Since 2011, AYA has signalled its intent to improve upon all aspects of its banking operations, having increased its assets from $95m (at the rate of $1 to MMK977) in 2011 to $536m in June 2013, and increased revenues by 5,630 percent to $17.6m over the same period. The bank boosts a strong franchise covering domestic banking, international banking and cards services. “With total assets of over $500m, AYA has earned its status as one of the top tier banks in Myanmar. Its success in such a short space of time is testament to the country’s pent-up demand for financial services and to the bank’s strategy in gaining a sizeable measure of the market.”
AYA’s achievements are many, and illustrate the ways in which the firm has spearheaded developments in Myanmar’s financial sector. The firm was the first to launch a money transfer service for migrant workers between Malaysia and Myanmar; the first – and as yet the only – to implement a fully centralised core banking system for all its branches; and it remains a market leader in aligning operations and strategies to corporate responsibility.
“Our commitment to Myanmar extends beyond our clientele and to the wider populace, as we strive to uphold the country’s welfare by a number of methods,” says Sun. By working with various local groups, the Ayeyarwady Foundation, founded by the chairman of the bank, engages with the local community in bettering their livelihoods, whether it be through donations, social work or improving education.

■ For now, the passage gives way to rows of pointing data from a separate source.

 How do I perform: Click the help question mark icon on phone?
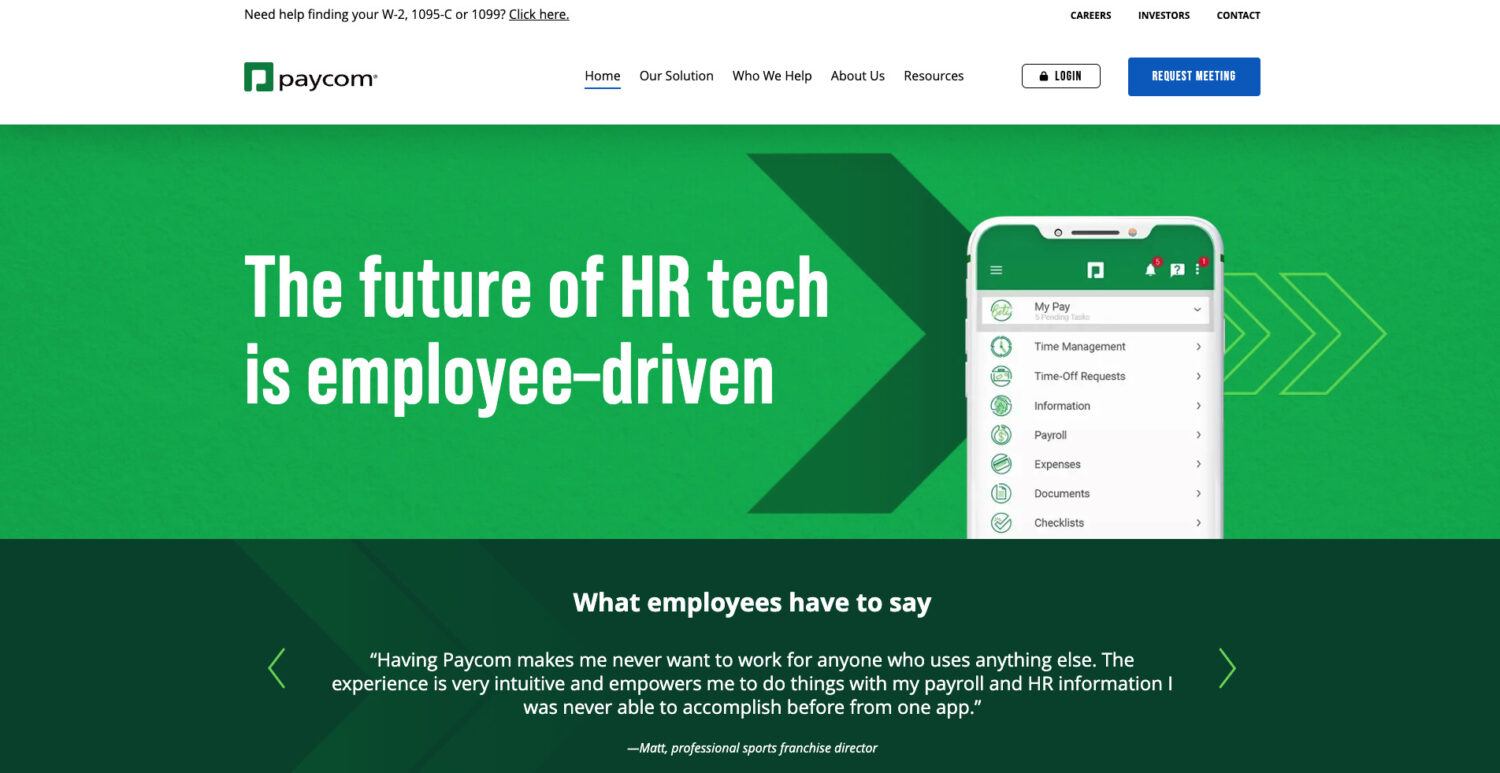point(1177,270)
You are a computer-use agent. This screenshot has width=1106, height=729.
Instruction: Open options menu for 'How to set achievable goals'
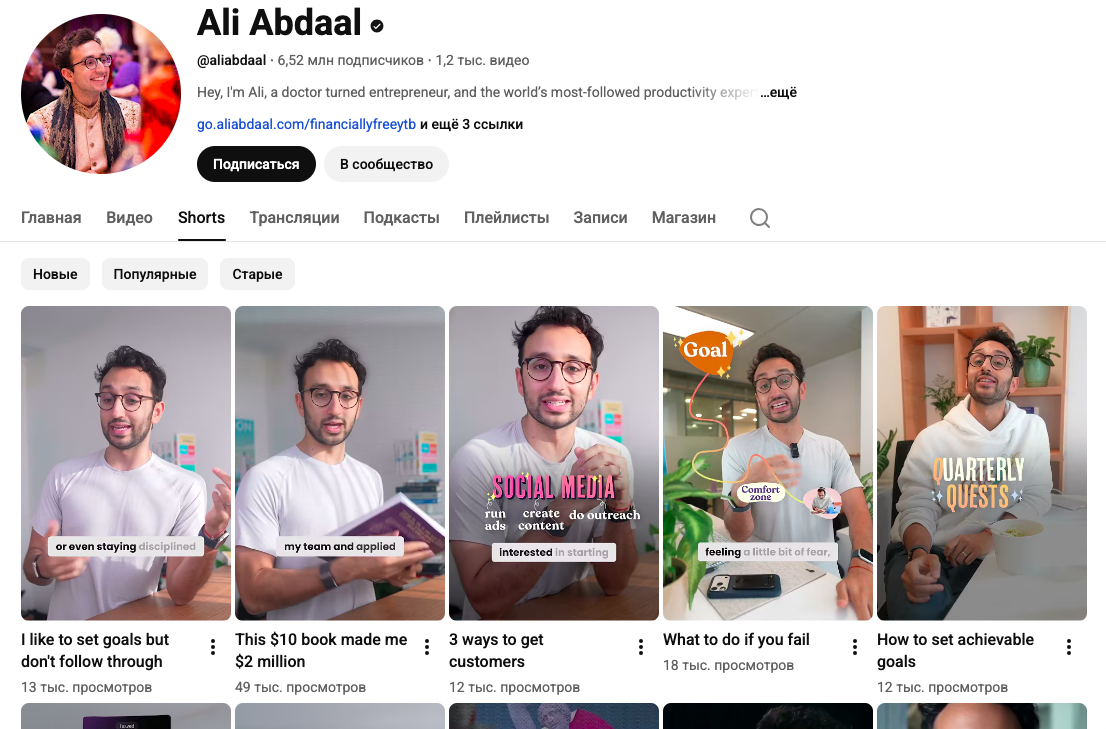[1069, 647]
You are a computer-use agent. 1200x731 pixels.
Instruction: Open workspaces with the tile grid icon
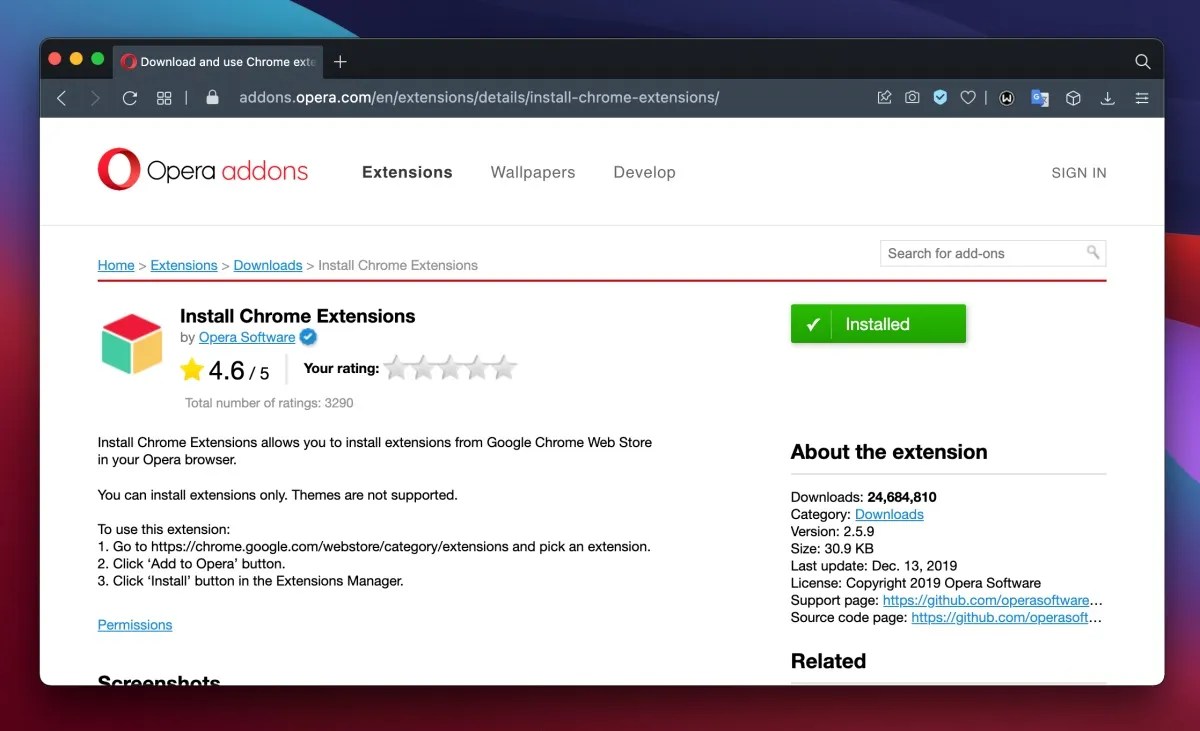(x=164, y=97)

In keeping with the UN Global Compact initiative, the bank abides by the UN’s 10 universally accepted principles in areas of human rights, labour, environment and anti-corruption and will continue to do so for as long as it remains. Speaking on Myanmar’s overall business climate, Sun says: “A commitment to causes of sustainability and corporate social responsibility will surely continue nationwide, provided the current government continues to implement progressive reforms.”
The bank’s commitment to people encompasses its employees and clients alike, as it remains engaged with banking talents on both a domestic and international basis. “We have incredibly strong human resource programmes meant for recruiting, training and maintaining staff loyalty,” says Sun. Its service, he says, “is of the highest quality at every customer touch point,” a statement backed by the bank’s ability to build long-lasting relationships with its corporate customers.
Speaking of the bank’s key success factors, Sun draws attention to AYA’s “unwavering support of shareholders and strong leadership of board of directors, particularly AYA’s chairman”, the history of “embracing good practices in governance, risk and compliance,” and its ability “to aggressively grow branch network and electronic channels.” Sun also highlighted that AYA is “using technology as a key business enabler and aims to improve overall customer experience through use of technology and by introducing cutting-edge software systems.”
Despite Myanmar’s status as a relatively immature emerging market, AYA boasts an expansive range of products and services, including but not limited to: demand deposits, loans and advances, remittances, cash management, and electronic and international banking. Having demonstrated an ability to effectively manage required capital and liquidity and establish and leverage on strategic alliances, AYA possesses the necessary qualities to lead Myanmar’s thriving financial sector.
Above all else, AYA’s success has been determined by the firm’s ability to capitalise on the many and various opportunities afforded by Myanmar’s thriving economic landscape. Aided by government reforms, and pioneering companies such as AYA, the country looks to become Asia’s next economic hot bed.